O que muda no sono depois dos 60
Com a idade, muita gente adormece mais cedo e acorda mais cedo. Além disso, os despertares noturnos tendem a ficar mais frequentes.
Como as fases profundas diminuem, é comum acordar com a sensação de ter dormido bastante, mas sem sentir o corpo realmente recuperado.
Fatores práticos também pesam, como dor, vontade de urinar à noite, uso de medicamentos e pouca luz natural durante o dia.
Em muitos casos, ajustar hábitos simples já melhora a continuidade do descanso. Um exemplo é reduzir telas à noite e criar um ritual de relaxamento, como detalhado em orientações para dormir melhor depois dos 60.

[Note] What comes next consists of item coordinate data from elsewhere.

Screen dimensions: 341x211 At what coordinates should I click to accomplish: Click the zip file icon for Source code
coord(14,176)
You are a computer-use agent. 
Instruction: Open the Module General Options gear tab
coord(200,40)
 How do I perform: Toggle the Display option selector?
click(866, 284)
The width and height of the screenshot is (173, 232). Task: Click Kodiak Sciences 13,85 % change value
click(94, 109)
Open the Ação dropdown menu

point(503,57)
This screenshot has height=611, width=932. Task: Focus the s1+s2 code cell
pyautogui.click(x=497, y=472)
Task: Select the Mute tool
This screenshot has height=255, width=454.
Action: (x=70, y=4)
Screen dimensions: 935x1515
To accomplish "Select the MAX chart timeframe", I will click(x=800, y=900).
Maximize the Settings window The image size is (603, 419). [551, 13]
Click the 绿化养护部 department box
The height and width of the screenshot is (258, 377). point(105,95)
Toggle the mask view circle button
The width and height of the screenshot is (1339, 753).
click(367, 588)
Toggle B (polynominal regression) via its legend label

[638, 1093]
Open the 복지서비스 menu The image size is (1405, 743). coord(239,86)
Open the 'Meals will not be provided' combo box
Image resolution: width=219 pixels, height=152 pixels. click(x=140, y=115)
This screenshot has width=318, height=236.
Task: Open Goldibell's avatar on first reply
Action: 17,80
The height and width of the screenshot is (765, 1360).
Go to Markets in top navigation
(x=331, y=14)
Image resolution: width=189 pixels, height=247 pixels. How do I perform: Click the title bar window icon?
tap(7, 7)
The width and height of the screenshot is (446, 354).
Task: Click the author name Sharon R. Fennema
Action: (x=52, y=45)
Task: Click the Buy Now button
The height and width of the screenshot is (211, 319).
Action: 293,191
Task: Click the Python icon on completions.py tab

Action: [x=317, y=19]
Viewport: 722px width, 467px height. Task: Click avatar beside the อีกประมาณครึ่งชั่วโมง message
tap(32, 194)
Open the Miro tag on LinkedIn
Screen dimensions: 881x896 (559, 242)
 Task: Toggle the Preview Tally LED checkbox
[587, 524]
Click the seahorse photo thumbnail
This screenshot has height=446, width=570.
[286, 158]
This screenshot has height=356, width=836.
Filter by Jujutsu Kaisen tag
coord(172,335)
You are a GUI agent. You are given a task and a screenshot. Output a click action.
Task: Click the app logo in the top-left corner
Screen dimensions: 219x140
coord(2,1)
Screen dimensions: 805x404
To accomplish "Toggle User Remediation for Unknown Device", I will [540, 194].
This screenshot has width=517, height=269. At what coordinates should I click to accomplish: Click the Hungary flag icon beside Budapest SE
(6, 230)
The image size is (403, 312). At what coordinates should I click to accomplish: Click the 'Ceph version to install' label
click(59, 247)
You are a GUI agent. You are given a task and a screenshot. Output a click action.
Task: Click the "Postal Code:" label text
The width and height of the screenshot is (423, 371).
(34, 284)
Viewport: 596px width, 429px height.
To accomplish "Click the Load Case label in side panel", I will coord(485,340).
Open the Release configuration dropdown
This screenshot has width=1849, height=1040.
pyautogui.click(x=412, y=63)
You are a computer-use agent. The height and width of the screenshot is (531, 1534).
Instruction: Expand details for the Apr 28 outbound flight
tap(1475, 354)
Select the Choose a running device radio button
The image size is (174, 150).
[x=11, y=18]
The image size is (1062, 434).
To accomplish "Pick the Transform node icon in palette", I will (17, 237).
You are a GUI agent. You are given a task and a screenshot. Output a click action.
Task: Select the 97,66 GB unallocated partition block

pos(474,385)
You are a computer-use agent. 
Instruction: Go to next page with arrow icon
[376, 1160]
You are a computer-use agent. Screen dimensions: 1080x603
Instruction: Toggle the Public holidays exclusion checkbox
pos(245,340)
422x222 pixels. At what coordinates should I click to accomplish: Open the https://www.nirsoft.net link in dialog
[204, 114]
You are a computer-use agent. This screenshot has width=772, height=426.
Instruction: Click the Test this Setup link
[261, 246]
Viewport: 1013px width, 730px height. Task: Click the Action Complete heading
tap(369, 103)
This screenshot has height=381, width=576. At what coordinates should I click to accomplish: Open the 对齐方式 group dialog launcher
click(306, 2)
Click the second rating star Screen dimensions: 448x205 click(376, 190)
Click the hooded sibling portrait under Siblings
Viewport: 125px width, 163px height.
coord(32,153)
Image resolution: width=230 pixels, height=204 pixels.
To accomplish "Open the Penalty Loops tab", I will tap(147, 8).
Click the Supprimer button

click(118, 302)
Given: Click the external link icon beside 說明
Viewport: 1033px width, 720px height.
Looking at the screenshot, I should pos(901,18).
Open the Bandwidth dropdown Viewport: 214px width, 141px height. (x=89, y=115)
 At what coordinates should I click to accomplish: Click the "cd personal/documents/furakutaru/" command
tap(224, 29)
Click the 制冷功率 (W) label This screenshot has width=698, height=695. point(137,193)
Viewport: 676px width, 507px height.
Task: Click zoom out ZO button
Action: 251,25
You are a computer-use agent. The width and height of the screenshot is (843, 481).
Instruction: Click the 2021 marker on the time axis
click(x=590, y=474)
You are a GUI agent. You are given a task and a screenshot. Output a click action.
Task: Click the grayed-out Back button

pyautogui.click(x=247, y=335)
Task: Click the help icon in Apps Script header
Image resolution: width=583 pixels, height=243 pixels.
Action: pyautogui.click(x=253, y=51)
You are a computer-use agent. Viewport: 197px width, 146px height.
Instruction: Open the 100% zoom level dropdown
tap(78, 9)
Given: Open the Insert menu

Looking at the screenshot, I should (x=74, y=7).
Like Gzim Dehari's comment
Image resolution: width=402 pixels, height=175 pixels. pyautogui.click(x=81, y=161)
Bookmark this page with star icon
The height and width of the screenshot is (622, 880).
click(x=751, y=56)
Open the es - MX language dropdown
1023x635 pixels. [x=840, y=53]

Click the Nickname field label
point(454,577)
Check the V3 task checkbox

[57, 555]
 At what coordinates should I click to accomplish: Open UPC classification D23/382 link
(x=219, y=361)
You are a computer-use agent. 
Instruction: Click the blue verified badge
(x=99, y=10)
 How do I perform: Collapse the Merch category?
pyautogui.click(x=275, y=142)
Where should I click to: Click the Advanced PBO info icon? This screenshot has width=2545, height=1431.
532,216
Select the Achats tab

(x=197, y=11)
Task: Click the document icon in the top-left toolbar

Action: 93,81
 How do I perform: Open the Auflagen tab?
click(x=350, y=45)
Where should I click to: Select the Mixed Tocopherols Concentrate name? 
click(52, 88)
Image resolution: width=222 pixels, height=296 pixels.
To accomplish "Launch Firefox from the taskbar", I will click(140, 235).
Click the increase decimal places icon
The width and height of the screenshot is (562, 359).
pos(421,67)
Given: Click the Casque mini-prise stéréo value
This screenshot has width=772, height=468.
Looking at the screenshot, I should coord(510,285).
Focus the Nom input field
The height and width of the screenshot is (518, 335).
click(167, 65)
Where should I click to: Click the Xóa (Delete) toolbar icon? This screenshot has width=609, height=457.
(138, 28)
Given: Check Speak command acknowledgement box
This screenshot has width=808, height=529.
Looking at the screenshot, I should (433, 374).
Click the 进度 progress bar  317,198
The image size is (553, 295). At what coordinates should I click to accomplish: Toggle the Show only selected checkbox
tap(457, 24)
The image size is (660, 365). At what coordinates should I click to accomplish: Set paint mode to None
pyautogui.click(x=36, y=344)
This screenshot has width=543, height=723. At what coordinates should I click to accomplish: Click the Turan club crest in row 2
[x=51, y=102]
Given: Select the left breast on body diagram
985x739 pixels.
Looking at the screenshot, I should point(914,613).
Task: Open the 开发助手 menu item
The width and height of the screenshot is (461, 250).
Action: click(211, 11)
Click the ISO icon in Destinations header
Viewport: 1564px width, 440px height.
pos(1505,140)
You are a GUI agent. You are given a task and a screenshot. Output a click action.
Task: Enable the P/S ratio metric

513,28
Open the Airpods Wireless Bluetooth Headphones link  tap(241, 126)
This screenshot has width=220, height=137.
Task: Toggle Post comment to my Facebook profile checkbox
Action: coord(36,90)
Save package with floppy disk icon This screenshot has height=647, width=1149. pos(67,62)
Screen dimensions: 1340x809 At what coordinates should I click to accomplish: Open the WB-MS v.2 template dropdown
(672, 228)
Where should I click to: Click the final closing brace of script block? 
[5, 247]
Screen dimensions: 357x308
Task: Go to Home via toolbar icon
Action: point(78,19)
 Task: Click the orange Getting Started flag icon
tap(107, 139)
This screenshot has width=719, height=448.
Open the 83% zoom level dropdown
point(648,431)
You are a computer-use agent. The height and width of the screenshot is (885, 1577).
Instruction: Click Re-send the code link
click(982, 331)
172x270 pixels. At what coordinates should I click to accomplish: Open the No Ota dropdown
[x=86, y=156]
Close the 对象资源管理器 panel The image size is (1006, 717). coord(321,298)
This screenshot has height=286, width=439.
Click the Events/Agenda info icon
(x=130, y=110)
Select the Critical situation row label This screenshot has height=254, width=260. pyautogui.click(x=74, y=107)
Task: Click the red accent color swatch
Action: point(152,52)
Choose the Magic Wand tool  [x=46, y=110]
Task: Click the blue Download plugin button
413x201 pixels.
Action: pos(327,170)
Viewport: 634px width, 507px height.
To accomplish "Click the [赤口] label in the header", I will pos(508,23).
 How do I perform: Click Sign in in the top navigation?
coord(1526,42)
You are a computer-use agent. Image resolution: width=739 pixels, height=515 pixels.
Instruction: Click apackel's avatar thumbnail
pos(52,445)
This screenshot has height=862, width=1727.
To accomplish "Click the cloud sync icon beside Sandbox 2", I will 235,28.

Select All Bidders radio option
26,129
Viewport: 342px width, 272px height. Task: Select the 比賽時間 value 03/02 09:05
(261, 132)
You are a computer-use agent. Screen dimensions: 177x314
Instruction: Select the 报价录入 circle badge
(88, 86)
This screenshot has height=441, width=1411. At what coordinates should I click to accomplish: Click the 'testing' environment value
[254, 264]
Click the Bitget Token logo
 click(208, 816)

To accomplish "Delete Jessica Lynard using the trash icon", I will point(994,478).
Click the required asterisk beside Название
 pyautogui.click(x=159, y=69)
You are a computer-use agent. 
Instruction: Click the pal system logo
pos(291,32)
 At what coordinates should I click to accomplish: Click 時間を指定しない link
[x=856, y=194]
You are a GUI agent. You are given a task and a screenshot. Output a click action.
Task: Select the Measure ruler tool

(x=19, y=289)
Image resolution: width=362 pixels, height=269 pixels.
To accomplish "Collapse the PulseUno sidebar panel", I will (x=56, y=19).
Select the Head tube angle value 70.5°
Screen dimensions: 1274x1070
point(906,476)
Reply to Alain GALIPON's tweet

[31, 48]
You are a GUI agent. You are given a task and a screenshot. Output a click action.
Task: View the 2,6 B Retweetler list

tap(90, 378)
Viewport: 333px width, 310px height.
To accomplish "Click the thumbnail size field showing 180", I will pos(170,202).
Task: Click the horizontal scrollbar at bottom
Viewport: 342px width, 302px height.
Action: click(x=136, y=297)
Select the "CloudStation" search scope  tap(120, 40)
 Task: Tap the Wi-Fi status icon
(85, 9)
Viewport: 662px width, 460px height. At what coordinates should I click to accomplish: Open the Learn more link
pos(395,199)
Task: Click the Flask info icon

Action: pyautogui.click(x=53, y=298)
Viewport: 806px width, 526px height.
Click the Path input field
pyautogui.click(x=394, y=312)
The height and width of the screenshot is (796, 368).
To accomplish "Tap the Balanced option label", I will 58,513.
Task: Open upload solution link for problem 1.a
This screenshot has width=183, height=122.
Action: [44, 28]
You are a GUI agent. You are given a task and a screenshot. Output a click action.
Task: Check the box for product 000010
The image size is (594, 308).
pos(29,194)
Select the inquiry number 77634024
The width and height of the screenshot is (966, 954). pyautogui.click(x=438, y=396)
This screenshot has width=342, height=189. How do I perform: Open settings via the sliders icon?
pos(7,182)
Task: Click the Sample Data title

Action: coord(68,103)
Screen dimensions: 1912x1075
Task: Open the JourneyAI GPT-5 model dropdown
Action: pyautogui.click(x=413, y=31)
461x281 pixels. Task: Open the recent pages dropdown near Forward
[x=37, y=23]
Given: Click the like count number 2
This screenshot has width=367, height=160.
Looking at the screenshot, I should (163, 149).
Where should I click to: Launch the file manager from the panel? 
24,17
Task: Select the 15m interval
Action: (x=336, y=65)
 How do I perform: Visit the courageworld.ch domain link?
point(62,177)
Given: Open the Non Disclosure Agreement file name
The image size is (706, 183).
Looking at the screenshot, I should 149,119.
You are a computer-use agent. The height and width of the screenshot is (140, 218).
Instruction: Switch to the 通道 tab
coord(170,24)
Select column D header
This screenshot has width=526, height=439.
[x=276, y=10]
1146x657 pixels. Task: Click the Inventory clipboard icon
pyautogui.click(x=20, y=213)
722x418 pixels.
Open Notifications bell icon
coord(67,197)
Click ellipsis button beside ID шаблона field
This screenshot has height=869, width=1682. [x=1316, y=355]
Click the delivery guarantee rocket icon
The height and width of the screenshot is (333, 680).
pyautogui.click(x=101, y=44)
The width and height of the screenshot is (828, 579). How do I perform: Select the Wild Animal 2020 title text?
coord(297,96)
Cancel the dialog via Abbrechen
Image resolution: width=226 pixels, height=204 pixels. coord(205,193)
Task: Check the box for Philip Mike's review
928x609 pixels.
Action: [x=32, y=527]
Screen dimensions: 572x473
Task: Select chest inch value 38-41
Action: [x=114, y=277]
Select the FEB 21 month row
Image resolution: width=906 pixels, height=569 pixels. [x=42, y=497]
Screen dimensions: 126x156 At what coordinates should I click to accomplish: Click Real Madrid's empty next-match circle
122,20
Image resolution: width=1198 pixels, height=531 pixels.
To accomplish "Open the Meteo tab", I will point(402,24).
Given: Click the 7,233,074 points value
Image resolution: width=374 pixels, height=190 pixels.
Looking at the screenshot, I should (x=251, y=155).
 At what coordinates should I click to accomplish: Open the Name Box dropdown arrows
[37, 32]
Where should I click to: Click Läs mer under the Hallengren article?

Quantas horas dormir, na prática
Em geral, a referência segue parecida com a da vida adulta: entre 7 e 8 horas por noite. Ainda assim, existe variação individual.
Algumas pessoas se sentem bem com um pouco menos, enquanto outras precisam de mais. Regularidade e continuidade contam tanto quanto o total de horas.
Por outro lado, dormir com frequência menos de 6 horas tende a aumentar riscos para o corpo e para a mente. Isso pode aparecer em memória, humor e até no funcionamento do organismo.
Esse impacto do sono curto já foi associado a efeitos no dia a dia, como circulação e memória, tema que a Gazeta detalha em consequências de dormir apenas 6 horas por dia.
Sinais de que o sono não está sendo suficiente
O corpo costuma avisar quando o descanso não está cumprindo seu papel, mesmo que as horas no relógio pareçam “corretas”.
Entre os sinais mais comuns estão cansaço diurno persistente, dificuldade de concentração e uma memória menos eficiente ao longo do dia.
Também podem aparecer irritabilidade, menor tolerância ao estresse e instabilidade física, com reflexos mais lentos e maior risco de quedas.
Por que dormir bem faz diferença após os 60
Um sono adequado ajuda a manter mecanismos ligados à pressão e à circulação mais estáveis, o que favorece a saúde cardiovascular.
Durante a noite, o cérebro consolida memória, organiza informações e elimina resíduos metabólicos. Dormir bem sustenta atenção e lucidez.
Além disso, o sono influencia o metabolismo, apoiando a regulação de glicemia, apetite e peso, o que reduz desequilíbrios ao longo do tempo.
Hábitos que ajudam a dormir melhor
Em vez de “forçar” o sono, a estratégia é criar condições consistentes para que ele venha com mais continuidade e profundidade.
Mantenha horários regulares para dormir e acordar, inclusive aos fins de semana. Busque luz natural durante o dia, principalmente pela manhã.
Faça atividade física moderada de forma constante e evite treino intenso à noite. Reduza cafeína e álcool no fim do dia.
Evite cochilos longos ou muito tarde. Diminua telas e luz forte nas horas que antecedem o sono.
Deixe o quarto escuro, silencioso e fresco. Antes de deitar, repita uma rotina relaxante, como banho morno, leitura leve ou respiração lenta.
Quando vale falar com o médico
Se o sono continuar fragmentado mesmo com bons hábitos, vale buscar orientação, principalmente quando há dor, falta de ar ou despertares por necessidade de urinar.
A avaliação ajuda a identificar o que está atrapalhando o descanso e aponta caminhos realistas, sem atalhos.
Depois dos 60, dormir menos pode acontecer, mas isso não significa dormir o suficiente. O ponto central é combinar horas, qualidade e sensação de recuperação ao acordar.
Ao reconhecer sinais de alerta e ajustar hábitos, fica mais fácil proteger saúde, disposição e independência no dia a dia.